_Work to be completed:_
Return each line of the data below that contains the string "label".

[Stored data entries]
****************************************

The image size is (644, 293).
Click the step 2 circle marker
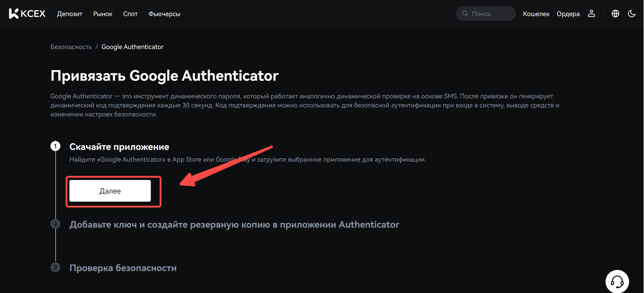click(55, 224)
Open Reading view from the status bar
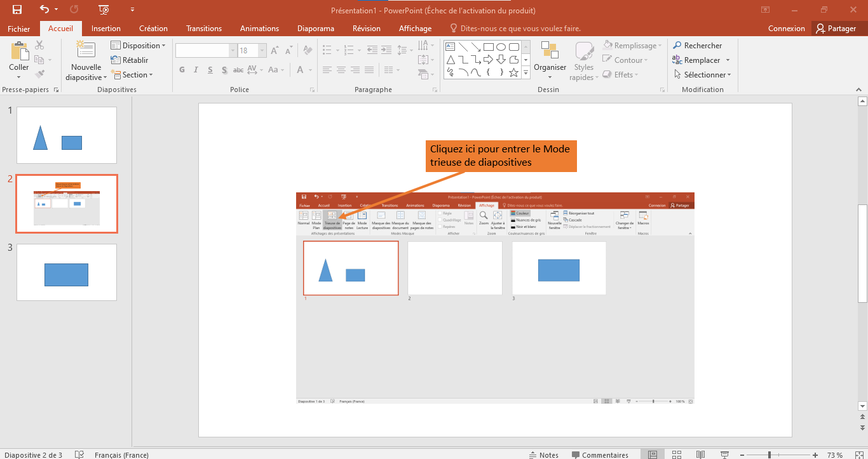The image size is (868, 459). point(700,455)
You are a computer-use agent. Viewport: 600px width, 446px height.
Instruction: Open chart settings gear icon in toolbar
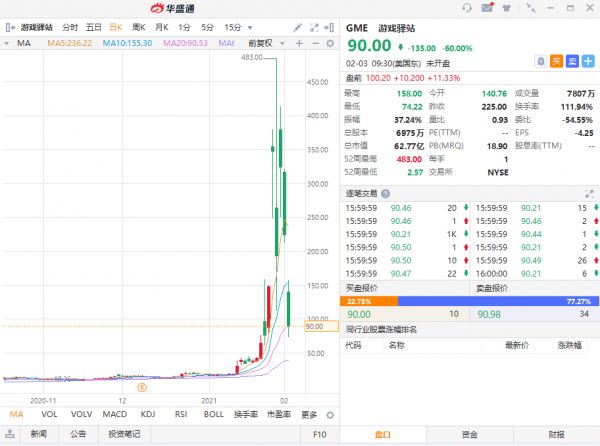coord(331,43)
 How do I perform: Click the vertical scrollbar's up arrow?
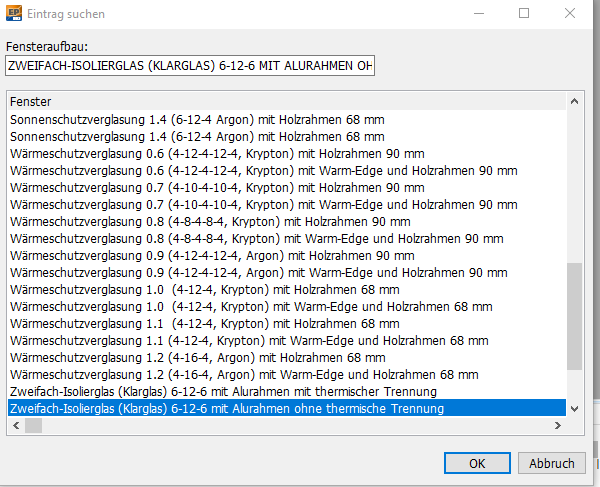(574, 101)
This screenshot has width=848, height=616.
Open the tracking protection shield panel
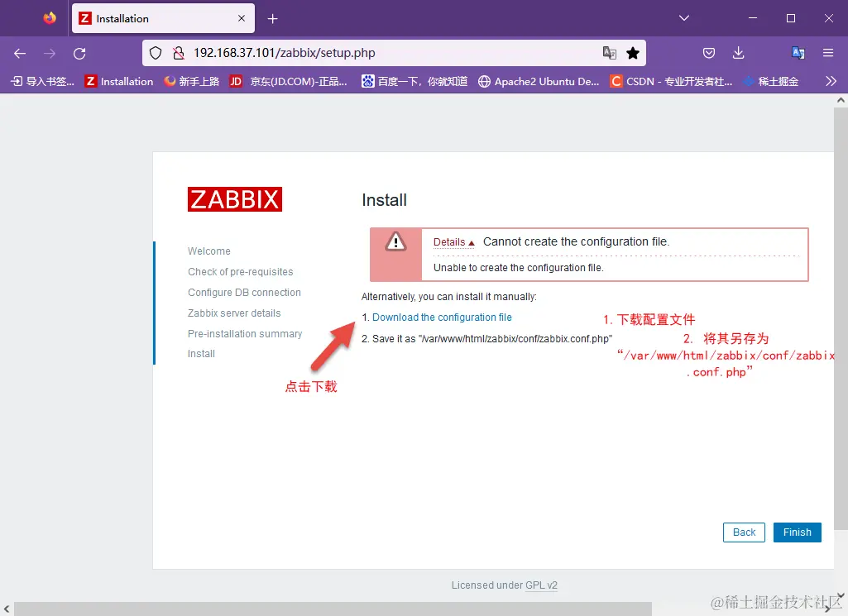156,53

****************************************

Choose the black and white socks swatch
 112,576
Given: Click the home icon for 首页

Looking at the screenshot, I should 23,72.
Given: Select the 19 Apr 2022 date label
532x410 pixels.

****************************************

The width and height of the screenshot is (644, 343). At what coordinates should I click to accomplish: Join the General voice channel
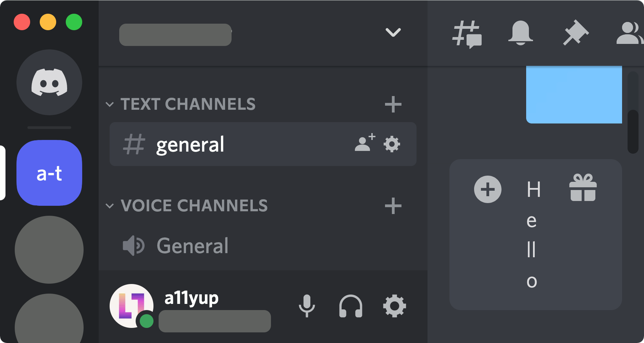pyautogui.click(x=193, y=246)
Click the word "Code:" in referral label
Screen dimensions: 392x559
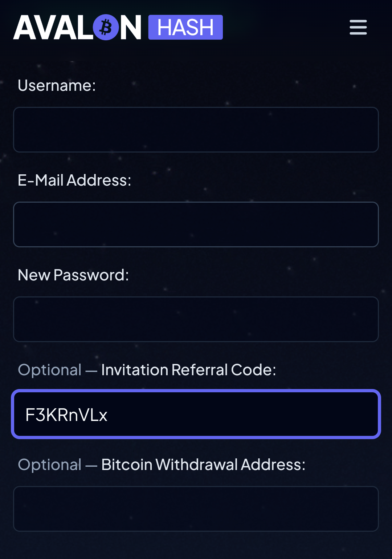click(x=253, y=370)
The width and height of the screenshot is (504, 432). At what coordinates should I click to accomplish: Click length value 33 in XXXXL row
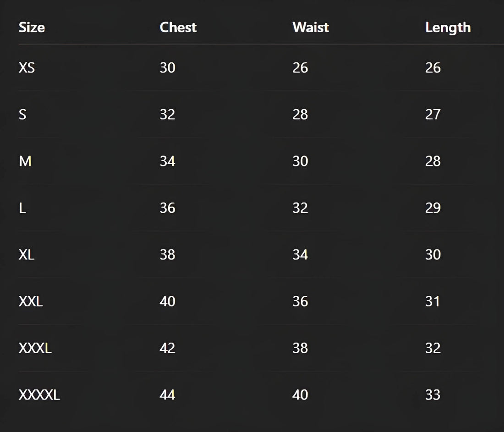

****************************************

_Task solution:_
Given: Select the 19 Apr 2022 date label
Click the word "Code:" in referral label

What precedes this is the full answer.